[[ Input material, beginning ]]
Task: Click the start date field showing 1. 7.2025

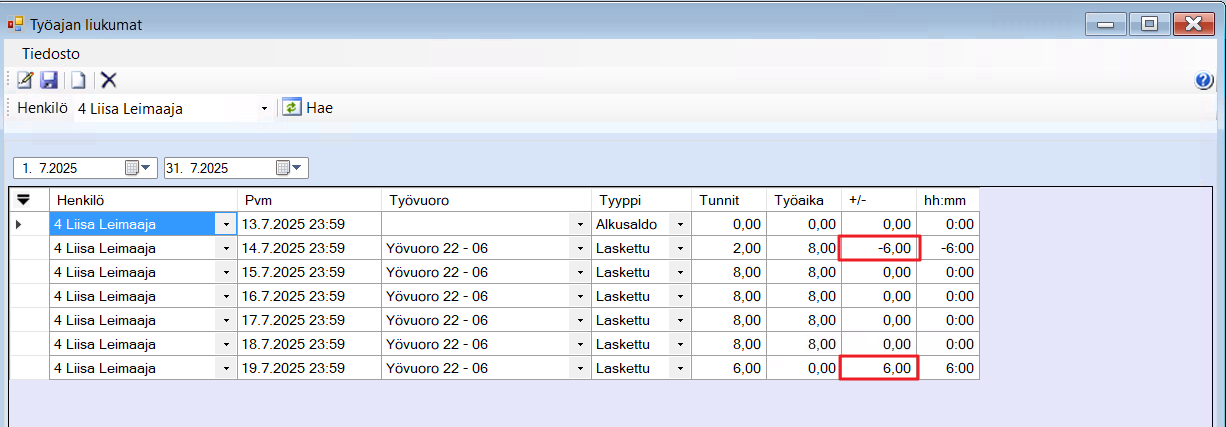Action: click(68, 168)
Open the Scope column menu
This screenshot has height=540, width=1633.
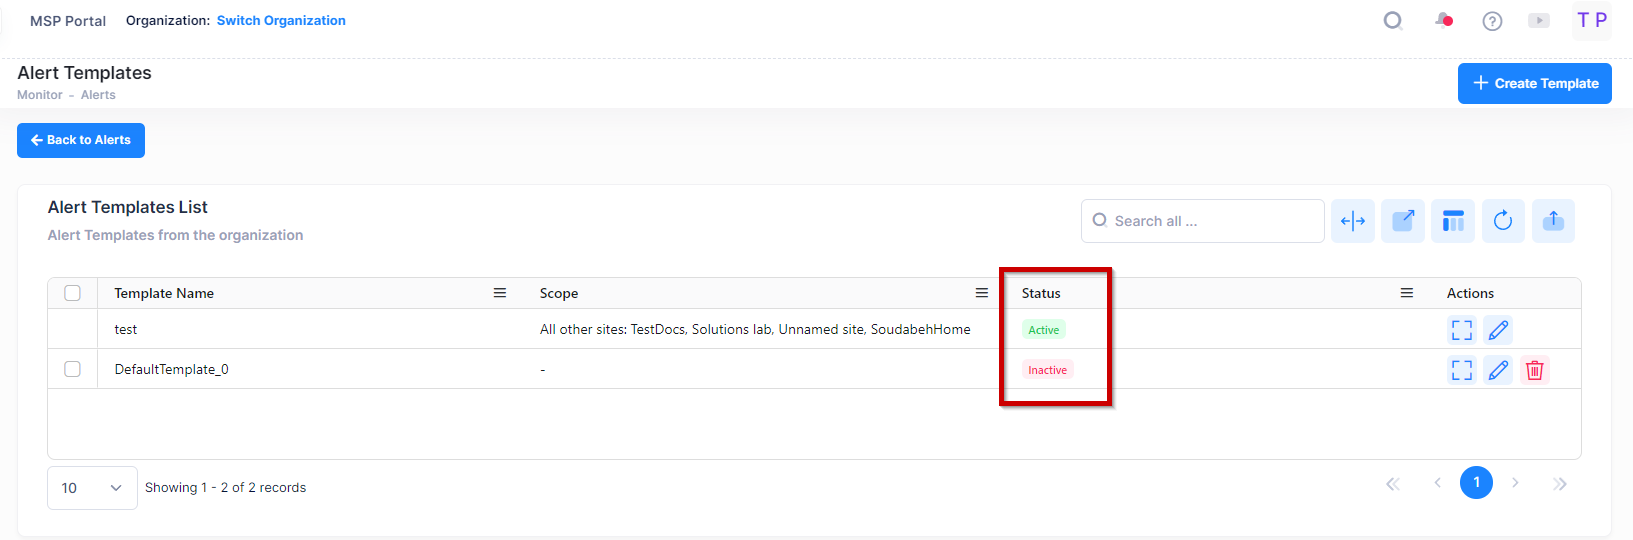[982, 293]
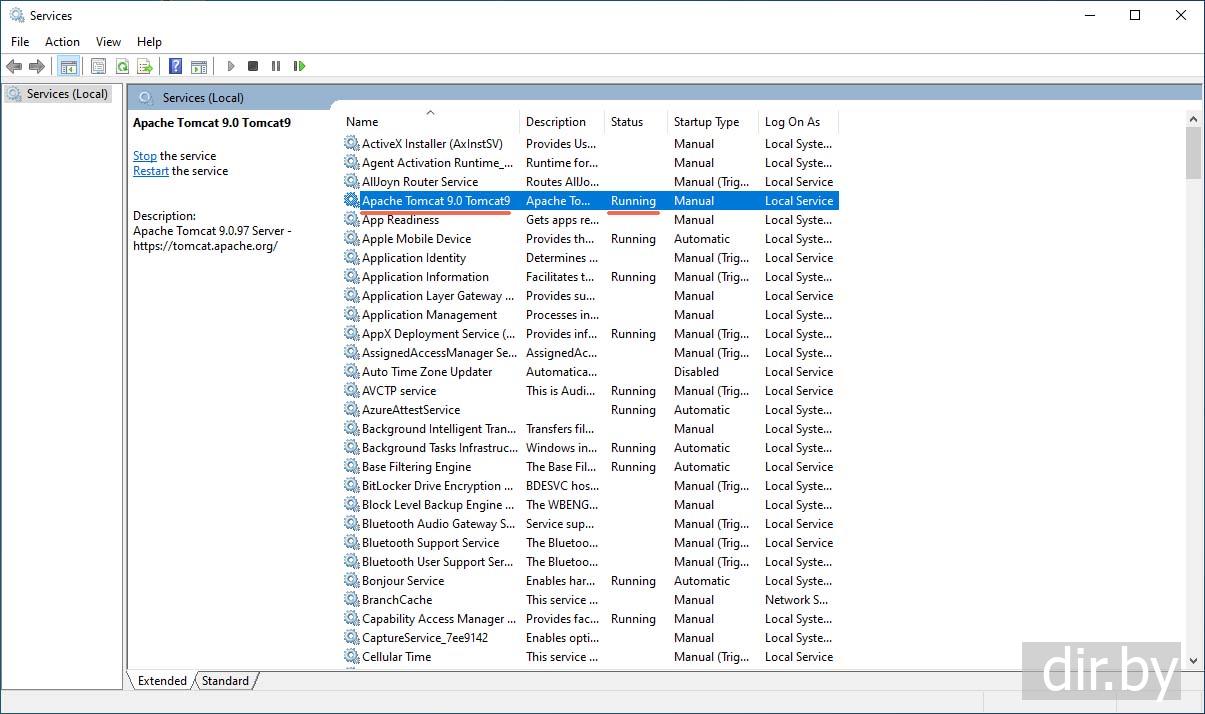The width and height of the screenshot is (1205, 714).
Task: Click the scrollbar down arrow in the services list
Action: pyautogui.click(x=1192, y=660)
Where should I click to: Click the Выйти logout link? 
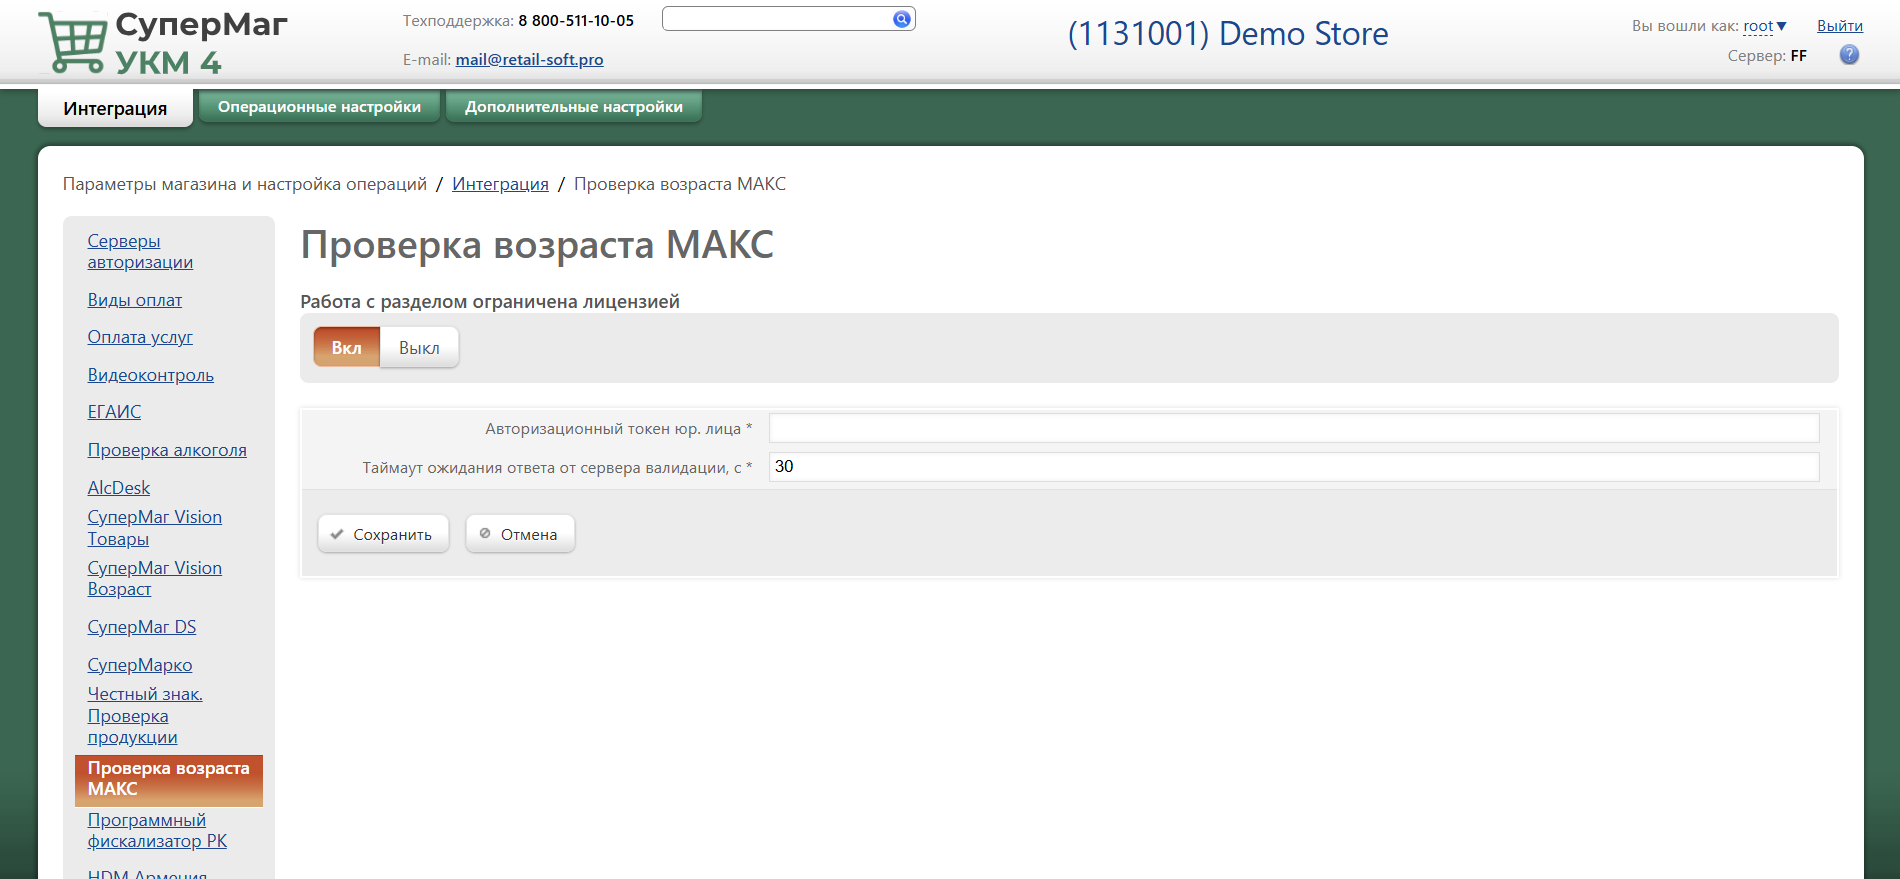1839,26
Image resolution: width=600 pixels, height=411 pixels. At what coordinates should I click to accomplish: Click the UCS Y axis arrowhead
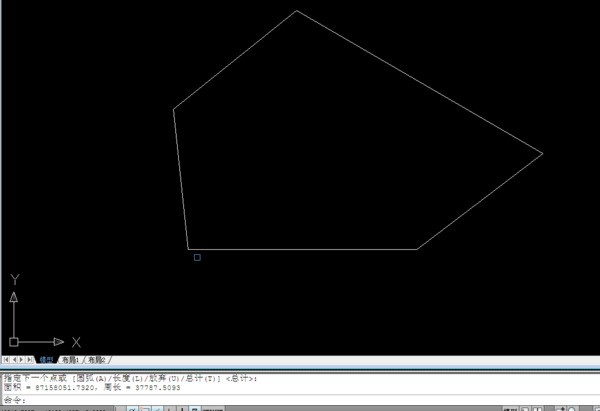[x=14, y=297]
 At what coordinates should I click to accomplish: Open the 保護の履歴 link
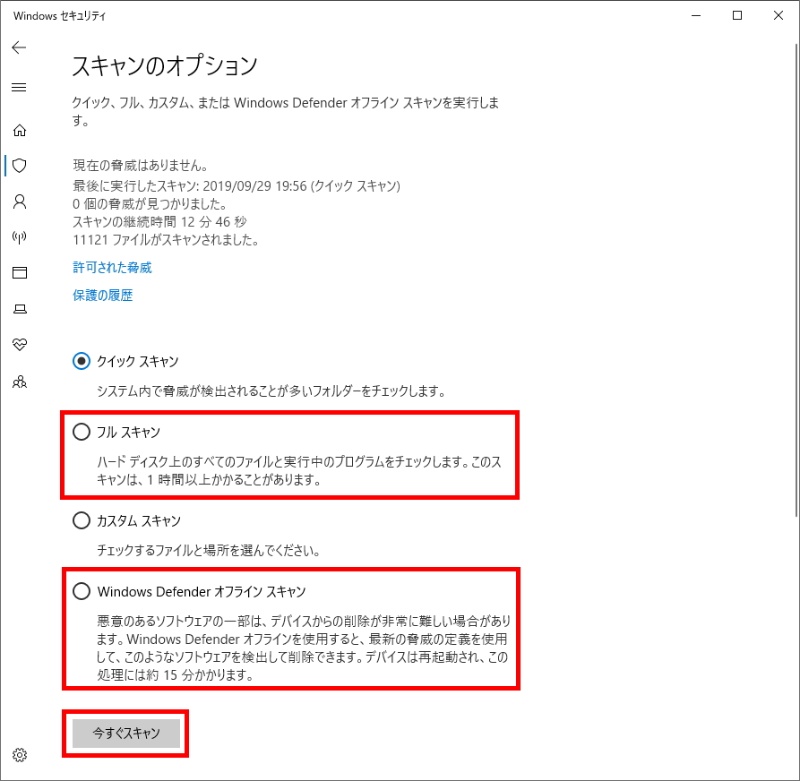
[[ Input material, end ]]
## [Goal of the exercise]
Scan the entries and show every line in which the word "Open" is found.

## [Written response]
Open the Scope column menu
 At what coordinates should I click to accomplish: Open the 保護の履歴 link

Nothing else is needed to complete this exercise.